All Fujifilm files, whether RAW or JPEG, have some level of sharpening and noise reduction applied to them. The options found in the camera for sharpening and noise reduction are specifically for in-camera JPEGs. If you shoot RAW you apply whatever sharpening and noise reduction you’d like with the software of your choice in post-production. If you shoot JPEG you decide this using the options that Fujifilm provides inside their cameras. You cannot turn these off, and the lowest setting, -4, still applies some sharpening or noise reduction, even if a tiny amount.

I don’t think Fujifilm named the setting levels very well.
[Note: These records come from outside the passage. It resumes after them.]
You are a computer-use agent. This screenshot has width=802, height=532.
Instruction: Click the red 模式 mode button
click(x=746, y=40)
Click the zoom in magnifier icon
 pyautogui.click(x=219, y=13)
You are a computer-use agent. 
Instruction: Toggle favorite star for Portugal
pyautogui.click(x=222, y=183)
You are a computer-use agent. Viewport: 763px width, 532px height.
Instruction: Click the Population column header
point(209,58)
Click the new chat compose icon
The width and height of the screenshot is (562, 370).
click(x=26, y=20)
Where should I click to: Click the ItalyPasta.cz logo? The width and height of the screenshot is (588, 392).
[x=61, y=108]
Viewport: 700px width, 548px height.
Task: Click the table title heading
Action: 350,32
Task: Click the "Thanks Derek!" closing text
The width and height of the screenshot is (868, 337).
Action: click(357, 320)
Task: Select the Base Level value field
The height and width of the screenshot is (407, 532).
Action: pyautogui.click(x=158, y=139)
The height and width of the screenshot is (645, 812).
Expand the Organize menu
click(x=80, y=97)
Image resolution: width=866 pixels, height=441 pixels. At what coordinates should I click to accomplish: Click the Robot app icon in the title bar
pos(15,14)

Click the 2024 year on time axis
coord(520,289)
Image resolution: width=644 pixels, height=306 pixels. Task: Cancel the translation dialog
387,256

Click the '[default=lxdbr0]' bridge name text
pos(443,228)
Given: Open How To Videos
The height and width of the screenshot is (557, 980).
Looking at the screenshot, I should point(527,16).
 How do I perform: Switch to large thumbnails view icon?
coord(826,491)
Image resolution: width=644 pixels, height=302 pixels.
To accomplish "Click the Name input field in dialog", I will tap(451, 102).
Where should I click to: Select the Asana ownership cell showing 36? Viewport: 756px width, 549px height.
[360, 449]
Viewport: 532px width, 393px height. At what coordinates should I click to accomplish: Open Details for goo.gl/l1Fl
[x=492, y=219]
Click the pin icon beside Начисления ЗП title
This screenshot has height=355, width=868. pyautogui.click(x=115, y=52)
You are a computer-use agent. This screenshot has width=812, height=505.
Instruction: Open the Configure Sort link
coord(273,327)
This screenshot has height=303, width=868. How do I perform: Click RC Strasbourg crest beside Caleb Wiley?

It should be +1 through +9. Naming it -4 through +4 just causes confusion. Instead of thinking of 0 as zero, think of it as the middle option. 0 is really 5 on a scale of one through nine.

Sharpening and noise reduction are great because they make your photographs crisper and cleaner. They help give your images a polished look. However, too much of a good thing is not good at all. Apply too much of either and weird things start happening to your pictures. It’s a balancing act, and it’s easy to go too far.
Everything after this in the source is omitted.